Even if you haven’t seen that 1960’s comedy “If it’s Tuesday, this must be Belgium,” the film’s premise is obvious: too much travel over too few days. On our Deep-South road trip, Sara, Anna, and I lived that experience. By late Wednesday, two and a half days after leaving Richmond, The Tisdale Three had driven east-to-west across Virginia, north-to-south across Tennessee, and down Alabama to Birmingham. Then it was west to Tuscaloosa (and the first Starbucks sighting since Richmond despite several SIRI-instigated exits) and into Mississippi to Starkville, and then Nowheresville (actual name, Prairie) where we unloaded Anna’s cargo at her country home for the next three months, and Sara said hello to Anna’s next-door neighbor: a bull. En route north to Oxford, we’d driven through Okolona, motto: The Little Town That Does Big Things Not Much in Evidence. (I added the not-much part.) And we’d seen Oxford, Ole Miss, and Faulkner’s home and grave.

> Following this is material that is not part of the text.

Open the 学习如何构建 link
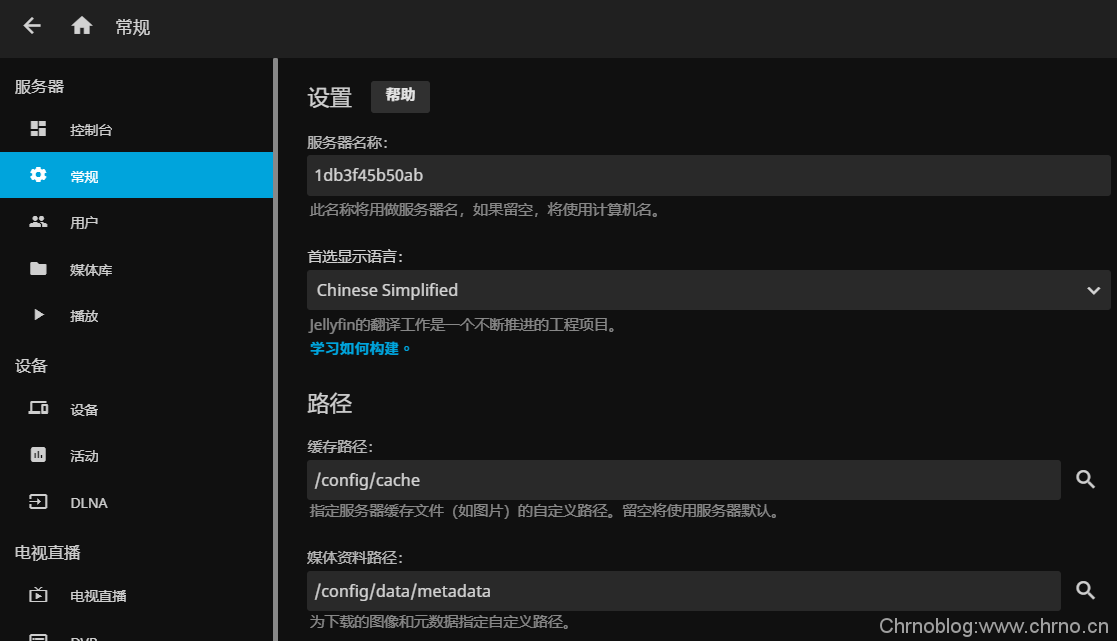tap(360, 349)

Now we were bearing down on our final destination, Memphis, and … hold on, I didn’t tell you about our visit to Faulkner’s grave, did I? There’s a reason why (that didn’t just occur to me, honest): How to explain the strange event we witnessed there.
(Have your interest now, don’t I? What I just did is a writer’s trick called “the hook.” We think of you, the reader, as a fish to reel in. To play along, pick a species of fish to be.)

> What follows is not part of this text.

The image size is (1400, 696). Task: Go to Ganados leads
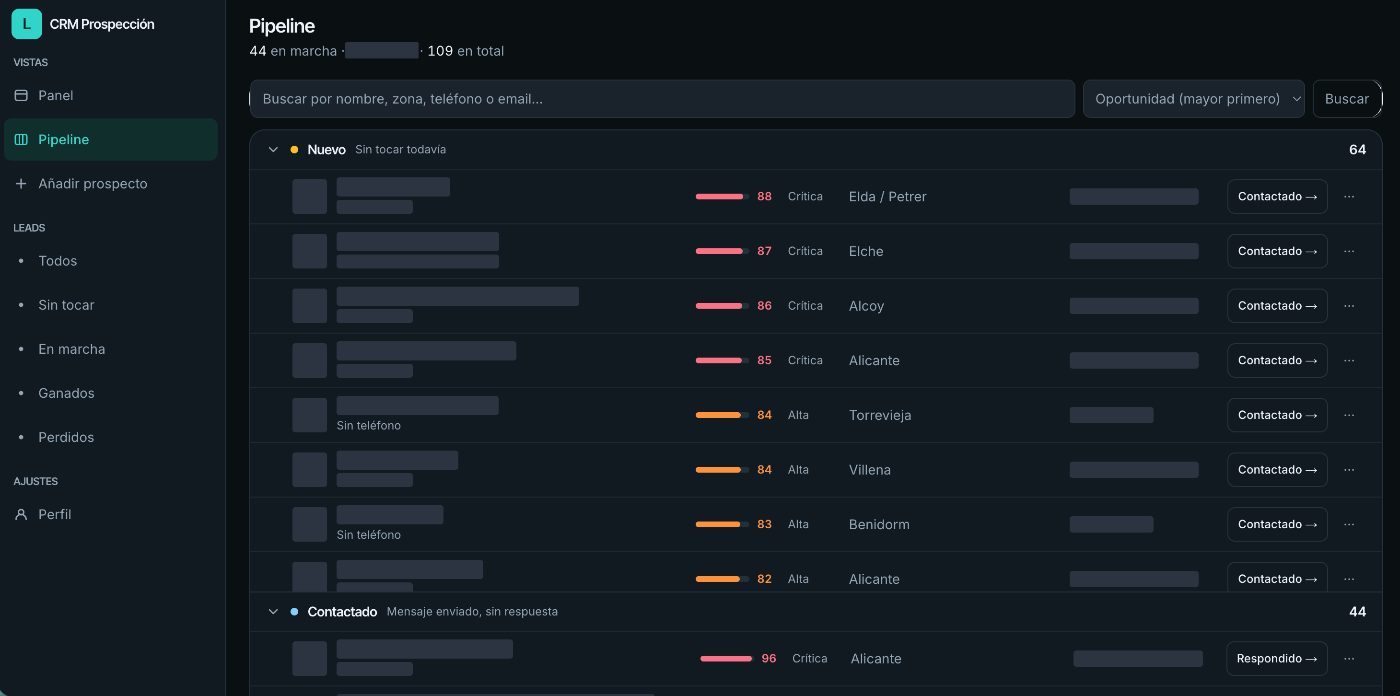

After driving in circles in the older part of the cemetery searching for the grave, we asked a groundskeeper who consulted another groundskeeper who said, “See those two big trees yonder? Below them, on the opposite side.” We found the entrance, turned in, and there on the rising slope behind those trees was Faulkner’s grave – and supine atop it, a young woman in shorts, T-shirt and athletic shoes.
“Look at that woman lying on his grave,” I said, because I often like to say the obvious out loud (a harmless trait except in a darkened, crowded movie theatre where it draws comment). I turned in and slowed to a stop. The woman stood and walked away. Or did she float? No, hah-ha, she walked. She did. I have floaters (laser retina surgery, both eyes, won’t bore you) and one of those floating blobs in just the right light becomes the very figure of a women. And in running attire, too, which is strange, I’ll admit.
Anna didn’t think the woman had been on Faulkner’s grave, but lying beside it. All I can say is I saw what I saw (through my repaired eyeballs). And if I had to guess (and may be about to), that young woman was communing with the spirit of The Great Writer himself, not a runner taking five.
There was one other possibility besides a solo seance: the mysterious woman was low on cash. Scattered coins adorned the marble slab of Faulkner’s grave. I wanted to read some significance into this, but just as many coins were on his wife’s slab as well as the ground. I tossed a penny – and just like that the explanation for the scattered coins came to me. A good number of them had been tossed by inept throwers like me also trying to land theirs on Faulkner’s slab. (There’s a reason I’ve never won a stuffed animal at the fair.) As for why the coins were left in the first place, we never found out.
Where was I? (By the way, if you’re a reader who might engage me for a writing project, please know that I can stay on topic when paid to do so.) Right, entering downtown Memphis and driving by the city’s shining landmark, the Pyramid Arena. Vacant. Considered a white elephant. But imposing, very imposing. (Advice to Memphis city planners: Do what Richmond did with “The 6th Street Marketplace” on Broad Street: Tear the thing down and move on.) Speaking of plans, ours were to see the Memphis Zoo, take in Beale Street the home of the Blues, do a guiltless drive-by of Elvis’s home, Graceland, and a guilt-enducing drive-by of the National Civil Rights Museum. And all of these activities we did do thanks to our chauffeur, retired Fedex pilot and college classmate Rich Lykins. To impose on Rich for your Memphis trip, shoot me an email.
Some highlights worth sharing? In the zoo’s tropical birdhouse, a Laughing Kookaburra told us his opinion of our presence. Wolves slumbered in their enclosure next to Elks in theirs, the former no doubt dreaming about how to gain entry into the latter’s enclosure. A swimming polar bear did a head-bobbing dance for us. (The “Good lord!” in the audio is your humble correspondent.) And in Corky’s BBQ, voted the best barbecue joint in Memphis, the nicest waitress in the world cajoled me into a combination platter, then a dessert of banana pudding I had no room for half a rack of ribs ago. Corky’s ships worldwide. I could eat those ribs again in a heartbeat.